* Exercise requirements
Format the records from the start up to and including the line with "tap(300, 13)" as a two-column CSV with the columns "prompt" and "target". Give one row per record, with its text and its answer each in a single quoted field and any line breaks replaced by spaces.

* Exercise material

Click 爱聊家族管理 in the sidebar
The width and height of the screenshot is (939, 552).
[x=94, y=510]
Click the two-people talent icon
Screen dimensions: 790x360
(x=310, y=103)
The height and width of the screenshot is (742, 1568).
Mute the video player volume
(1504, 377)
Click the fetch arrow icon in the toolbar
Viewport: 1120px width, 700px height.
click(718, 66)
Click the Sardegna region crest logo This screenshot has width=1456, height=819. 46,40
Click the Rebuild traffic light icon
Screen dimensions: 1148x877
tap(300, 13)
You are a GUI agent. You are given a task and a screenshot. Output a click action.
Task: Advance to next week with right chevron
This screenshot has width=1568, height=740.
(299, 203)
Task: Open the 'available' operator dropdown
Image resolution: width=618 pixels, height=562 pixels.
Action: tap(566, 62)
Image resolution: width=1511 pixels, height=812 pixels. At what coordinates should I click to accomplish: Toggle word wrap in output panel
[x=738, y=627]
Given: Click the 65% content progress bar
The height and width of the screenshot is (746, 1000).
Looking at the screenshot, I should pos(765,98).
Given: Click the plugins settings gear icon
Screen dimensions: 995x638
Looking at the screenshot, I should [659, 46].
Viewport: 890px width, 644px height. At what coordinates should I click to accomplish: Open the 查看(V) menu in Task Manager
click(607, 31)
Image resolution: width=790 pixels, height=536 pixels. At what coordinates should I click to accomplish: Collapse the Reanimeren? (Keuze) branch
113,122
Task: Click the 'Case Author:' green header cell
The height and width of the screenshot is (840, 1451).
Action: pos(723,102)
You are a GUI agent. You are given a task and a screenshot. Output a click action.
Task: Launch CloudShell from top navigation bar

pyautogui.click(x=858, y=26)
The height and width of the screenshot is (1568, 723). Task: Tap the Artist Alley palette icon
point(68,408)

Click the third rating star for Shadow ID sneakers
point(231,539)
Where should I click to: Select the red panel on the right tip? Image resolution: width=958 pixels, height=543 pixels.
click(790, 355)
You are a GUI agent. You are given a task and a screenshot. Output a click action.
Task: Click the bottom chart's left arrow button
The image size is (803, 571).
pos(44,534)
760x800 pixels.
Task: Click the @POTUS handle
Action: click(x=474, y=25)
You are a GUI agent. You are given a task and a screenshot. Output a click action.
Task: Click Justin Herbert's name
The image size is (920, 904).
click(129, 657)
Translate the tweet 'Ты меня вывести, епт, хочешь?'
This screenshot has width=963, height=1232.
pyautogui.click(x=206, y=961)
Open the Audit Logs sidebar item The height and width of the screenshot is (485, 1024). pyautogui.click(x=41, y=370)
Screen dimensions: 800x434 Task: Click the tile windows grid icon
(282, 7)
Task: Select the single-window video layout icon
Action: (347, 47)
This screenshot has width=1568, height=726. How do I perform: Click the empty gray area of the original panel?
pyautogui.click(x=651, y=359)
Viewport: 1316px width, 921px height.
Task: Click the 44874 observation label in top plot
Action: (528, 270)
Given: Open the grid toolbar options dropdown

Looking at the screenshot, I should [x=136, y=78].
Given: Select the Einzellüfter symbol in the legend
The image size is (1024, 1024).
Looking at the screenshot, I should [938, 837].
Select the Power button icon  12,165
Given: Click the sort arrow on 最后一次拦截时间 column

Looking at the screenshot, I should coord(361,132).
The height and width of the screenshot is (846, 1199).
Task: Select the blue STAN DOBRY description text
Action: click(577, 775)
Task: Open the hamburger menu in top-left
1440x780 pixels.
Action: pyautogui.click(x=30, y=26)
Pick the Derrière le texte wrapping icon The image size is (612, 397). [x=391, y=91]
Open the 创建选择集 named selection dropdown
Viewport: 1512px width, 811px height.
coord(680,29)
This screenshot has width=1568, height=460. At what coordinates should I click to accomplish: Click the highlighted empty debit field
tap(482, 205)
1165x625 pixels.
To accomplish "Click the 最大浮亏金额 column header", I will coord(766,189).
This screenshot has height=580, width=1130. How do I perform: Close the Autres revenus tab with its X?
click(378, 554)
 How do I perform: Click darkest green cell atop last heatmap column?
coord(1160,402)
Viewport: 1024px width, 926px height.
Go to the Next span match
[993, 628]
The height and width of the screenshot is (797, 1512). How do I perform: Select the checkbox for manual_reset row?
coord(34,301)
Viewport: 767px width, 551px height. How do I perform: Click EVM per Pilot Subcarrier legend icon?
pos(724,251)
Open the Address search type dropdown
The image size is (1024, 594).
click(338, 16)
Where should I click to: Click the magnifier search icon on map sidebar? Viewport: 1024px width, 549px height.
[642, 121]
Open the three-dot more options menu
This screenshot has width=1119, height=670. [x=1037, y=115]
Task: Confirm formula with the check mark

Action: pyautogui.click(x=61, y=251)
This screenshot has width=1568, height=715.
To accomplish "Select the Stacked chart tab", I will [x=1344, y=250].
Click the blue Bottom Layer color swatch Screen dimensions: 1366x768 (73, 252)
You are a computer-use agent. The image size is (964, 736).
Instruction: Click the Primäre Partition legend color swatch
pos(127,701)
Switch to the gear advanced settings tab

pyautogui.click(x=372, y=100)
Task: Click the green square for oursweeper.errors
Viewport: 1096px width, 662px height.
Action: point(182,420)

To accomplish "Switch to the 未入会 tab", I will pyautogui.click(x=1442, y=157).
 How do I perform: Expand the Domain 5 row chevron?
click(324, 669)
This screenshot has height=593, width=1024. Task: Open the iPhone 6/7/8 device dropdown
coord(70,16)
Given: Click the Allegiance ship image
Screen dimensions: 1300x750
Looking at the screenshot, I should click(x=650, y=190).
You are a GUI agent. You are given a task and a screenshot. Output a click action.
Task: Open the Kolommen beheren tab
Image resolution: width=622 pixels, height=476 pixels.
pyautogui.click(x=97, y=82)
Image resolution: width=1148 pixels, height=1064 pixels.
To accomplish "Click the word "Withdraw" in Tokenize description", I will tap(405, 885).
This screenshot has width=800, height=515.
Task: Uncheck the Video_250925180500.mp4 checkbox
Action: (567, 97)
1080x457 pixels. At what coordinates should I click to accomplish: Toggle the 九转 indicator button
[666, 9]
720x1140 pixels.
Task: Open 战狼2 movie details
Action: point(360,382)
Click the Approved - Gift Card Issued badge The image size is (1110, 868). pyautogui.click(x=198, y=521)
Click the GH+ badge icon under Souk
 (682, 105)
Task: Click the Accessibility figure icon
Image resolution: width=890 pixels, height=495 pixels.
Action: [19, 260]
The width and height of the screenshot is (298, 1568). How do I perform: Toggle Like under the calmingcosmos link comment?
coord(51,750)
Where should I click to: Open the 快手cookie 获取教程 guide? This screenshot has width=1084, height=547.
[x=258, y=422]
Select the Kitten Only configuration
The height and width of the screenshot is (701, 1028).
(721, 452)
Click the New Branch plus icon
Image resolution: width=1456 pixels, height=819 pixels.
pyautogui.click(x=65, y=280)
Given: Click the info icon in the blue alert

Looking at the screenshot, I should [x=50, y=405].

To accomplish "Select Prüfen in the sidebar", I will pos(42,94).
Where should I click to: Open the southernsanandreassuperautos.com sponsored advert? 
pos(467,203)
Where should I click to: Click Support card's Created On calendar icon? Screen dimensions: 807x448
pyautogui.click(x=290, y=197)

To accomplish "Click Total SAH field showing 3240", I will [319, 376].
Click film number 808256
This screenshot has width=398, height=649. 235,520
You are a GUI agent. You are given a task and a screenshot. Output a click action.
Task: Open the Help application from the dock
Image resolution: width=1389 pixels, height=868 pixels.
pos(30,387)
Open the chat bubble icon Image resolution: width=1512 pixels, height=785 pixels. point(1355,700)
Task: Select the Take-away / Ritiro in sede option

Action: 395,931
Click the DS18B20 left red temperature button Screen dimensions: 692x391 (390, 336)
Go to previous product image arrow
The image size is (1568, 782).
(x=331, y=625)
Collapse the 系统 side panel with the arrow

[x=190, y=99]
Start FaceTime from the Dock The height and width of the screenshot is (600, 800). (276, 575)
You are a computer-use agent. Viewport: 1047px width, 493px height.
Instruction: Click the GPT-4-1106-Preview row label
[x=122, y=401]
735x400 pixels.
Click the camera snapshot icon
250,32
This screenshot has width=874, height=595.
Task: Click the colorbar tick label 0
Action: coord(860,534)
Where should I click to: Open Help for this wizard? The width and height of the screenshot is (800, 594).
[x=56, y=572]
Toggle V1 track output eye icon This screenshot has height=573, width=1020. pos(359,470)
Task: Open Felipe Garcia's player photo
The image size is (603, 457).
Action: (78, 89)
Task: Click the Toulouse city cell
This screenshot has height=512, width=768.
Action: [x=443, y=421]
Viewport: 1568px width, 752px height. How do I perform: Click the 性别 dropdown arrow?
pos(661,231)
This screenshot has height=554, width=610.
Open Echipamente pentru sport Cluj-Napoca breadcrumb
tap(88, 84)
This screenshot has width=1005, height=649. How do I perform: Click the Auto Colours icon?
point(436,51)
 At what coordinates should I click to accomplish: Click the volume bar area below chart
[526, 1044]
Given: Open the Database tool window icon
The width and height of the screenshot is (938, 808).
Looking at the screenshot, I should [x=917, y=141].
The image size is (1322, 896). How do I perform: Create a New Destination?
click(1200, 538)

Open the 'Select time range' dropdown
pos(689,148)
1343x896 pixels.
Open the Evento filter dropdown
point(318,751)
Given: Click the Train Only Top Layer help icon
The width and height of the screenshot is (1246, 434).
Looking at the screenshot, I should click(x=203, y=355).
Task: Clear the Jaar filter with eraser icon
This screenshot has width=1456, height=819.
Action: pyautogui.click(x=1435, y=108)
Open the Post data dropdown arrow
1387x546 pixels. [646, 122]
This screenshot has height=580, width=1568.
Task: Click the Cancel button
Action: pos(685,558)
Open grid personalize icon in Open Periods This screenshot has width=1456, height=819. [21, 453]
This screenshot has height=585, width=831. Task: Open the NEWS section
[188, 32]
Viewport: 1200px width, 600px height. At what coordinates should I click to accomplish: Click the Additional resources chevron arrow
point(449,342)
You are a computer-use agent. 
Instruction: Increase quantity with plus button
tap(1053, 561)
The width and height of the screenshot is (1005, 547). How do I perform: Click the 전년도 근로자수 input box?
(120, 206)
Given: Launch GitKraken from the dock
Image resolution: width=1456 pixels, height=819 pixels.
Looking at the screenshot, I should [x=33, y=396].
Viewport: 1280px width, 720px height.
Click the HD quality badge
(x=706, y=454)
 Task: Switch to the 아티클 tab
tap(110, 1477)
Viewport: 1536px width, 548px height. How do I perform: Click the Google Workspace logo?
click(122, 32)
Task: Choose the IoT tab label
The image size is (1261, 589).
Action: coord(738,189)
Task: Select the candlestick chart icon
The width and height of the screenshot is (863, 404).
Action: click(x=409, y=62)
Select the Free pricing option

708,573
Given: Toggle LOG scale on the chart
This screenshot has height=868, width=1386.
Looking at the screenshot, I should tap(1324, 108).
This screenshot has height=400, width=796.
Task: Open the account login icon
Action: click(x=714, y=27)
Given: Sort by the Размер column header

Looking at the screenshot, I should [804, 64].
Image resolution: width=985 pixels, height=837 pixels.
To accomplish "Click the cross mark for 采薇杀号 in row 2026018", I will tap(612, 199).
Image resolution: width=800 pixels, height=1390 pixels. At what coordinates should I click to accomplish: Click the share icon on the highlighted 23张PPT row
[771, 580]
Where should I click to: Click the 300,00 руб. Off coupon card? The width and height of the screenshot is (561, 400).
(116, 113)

* Answer for the task
prompt,target
"Click 爱聊家族管理 in the sidebar The width and height of the screenshot is (939, 552).","[x=94, y=510]"
"Click the two-people talent icon Screen dimensions: 790x360","(x=310, y=103)"
"The height and width of the screenshot is (742, 1568). Mute the video player volume","(1504, 377)"
"Click the fetch arrow icon in the toolbar Viewport: 1120px width, 700px height.","click(718, 66)"
"Click the Sardegna region crest logo This screenshot has width=1456, height=819.","46,40"
"Click the Rebuild traffic light icon Screen dimensions: 1148x877","tap(300, 13)"